Although clearing your balance might seem like an obvious suggestion, it’s all too easy to let a few months pass only making minimum repayments, especially if you’ve recently had a big expense such as a vacation.
You can’t predict the future, but if you know you’ll struggle to pay your balance by a specific date, try stashing away a bit of money whenever you can in the preceding months so that when the time comes you’ll have some savings to use against your balance. Even if you can’t fully pay off the balance that time, any extra you can pay will make it easier to keep to your budget the next month.
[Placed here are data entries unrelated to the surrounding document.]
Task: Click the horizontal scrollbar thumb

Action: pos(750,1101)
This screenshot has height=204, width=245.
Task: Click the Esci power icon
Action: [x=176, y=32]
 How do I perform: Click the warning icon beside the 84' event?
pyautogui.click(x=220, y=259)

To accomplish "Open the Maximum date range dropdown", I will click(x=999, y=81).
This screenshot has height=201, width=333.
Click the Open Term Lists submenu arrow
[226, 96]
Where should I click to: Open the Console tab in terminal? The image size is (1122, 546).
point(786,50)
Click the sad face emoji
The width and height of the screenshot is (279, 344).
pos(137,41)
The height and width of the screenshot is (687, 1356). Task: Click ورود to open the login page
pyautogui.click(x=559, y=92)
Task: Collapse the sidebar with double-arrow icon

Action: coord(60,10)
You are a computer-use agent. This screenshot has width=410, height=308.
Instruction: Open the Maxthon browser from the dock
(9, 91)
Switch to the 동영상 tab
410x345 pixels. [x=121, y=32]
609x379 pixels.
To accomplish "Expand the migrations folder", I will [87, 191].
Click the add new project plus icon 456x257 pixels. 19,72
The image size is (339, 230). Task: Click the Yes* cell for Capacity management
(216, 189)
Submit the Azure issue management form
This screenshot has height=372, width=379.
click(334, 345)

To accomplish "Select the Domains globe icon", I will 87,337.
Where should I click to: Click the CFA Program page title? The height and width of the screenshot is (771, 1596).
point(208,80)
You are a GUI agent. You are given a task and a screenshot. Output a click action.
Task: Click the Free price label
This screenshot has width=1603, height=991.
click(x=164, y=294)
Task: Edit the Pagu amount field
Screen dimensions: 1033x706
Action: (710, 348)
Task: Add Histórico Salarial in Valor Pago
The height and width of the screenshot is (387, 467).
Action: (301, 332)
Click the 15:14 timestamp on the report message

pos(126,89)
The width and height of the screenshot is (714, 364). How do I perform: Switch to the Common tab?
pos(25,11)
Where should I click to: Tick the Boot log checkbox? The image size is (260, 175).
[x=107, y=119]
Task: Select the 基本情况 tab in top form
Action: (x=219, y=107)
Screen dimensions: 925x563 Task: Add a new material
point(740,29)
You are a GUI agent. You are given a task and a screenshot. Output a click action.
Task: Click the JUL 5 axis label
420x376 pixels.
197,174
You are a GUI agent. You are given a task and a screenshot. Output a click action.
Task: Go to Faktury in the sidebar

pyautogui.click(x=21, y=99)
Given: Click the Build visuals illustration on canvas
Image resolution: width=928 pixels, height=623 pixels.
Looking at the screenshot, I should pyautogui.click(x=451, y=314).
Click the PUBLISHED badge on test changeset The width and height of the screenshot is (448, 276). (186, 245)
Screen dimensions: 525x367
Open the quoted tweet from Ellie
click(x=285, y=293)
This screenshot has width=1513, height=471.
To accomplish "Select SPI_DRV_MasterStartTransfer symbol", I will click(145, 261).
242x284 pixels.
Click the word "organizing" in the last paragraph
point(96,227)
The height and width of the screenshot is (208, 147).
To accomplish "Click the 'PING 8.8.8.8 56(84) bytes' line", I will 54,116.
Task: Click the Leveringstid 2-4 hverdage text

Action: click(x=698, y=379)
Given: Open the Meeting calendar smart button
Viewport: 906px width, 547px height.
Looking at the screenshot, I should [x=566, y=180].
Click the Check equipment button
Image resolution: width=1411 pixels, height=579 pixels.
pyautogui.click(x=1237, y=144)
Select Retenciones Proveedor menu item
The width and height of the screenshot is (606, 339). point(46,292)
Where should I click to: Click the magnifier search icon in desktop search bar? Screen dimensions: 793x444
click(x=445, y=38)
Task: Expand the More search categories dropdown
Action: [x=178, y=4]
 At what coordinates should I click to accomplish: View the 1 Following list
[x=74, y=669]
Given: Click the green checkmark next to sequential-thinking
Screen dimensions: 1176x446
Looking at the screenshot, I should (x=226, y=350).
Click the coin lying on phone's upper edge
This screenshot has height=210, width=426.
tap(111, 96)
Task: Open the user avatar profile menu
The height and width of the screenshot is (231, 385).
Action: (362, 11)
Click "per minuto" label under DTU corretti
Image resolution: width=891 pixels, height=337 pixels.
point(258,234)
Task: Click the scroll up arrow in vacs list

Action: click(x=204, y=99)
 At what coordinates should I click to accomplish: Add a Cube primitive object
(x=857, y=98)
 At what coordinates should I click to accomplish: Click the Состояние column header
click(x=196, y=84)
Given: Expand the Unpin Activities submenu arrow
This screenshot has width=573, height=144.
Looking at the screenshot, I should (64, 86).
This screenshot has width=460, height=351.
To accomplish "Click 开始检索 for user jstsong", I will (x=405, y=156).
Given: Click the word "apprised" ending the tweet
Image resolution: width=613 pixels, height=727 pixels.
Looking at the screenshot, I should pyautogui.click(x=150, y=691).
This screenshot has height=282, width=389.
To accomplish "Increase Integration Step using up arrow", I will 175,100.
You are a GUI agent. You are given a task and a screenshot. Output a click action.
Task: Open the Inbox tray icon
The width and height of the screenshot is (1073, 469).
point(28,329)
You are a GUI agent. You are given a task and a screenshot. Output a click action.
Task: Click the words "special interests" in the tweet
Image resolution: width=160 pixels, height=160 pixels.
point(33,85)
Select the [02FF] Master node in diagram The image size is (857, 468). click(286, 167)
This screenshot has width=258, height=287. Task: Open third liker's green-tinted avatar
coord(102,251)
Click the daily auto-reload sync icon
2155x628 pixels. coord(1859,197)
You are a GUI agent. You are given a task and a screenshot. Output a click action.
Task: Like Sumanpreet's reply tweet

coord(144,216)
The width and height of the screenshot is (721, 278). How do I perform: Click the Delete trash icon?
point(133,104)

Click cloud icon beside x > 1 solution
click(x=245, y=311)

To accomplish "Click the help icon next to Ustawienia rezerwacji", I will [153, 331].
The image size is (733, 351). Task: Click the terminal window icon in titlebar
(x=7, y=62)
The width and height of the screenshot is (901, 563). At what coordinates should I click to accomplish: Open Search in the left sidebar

However, if you’re in a situation where paying your bill in full just isn’t possible right now, you might want to try using a low-interest credit card instead. One card with a particularly low interest rate is the BMO Preferred Rate MasterCard, which for an annual fee of only $20 drops to a very competitive 11.9% from 17.5%. Across the course of your payments, you could save hundreds of dollars simply by using a card with a better interest rate.
- No annual fee card with 17.5% interest rate
- $20 annual fee card with 11.9% interest rate
- Free protection from both theft and fraudulent use of your card
Rethink no fee credit cards
Because many credit cards charge an annual fee, you might assume that no fee options are more basic and won’t offer any rewards. However, there are actually a number of no annual fee credit cards that offer good cash back redemption.
The SimplyCash Card from American Express is a great example. It comes with 1.25% cash back, which is the highest standard return amongst no fee credit cards. Additionally, in the first six months the cash back reward is increased to a generous 5% on gas, groceries and restaurants in Canada.
If you’d prefer to try a no-fee MasterCard, consider the Tangerine Money-Back Credit Card. It comes with 0.5% cash back, but allows you to select two spending categories earning 2% cash back. Getting a card that’s tailored to your specific spending habits is a great way to help boost your rewards.
- No annual fee
- Earn 2% cash back in your selected categories
- Earn 0.5% cash back on all other purchases
Try these simple steps and start saving on your credit card bills today.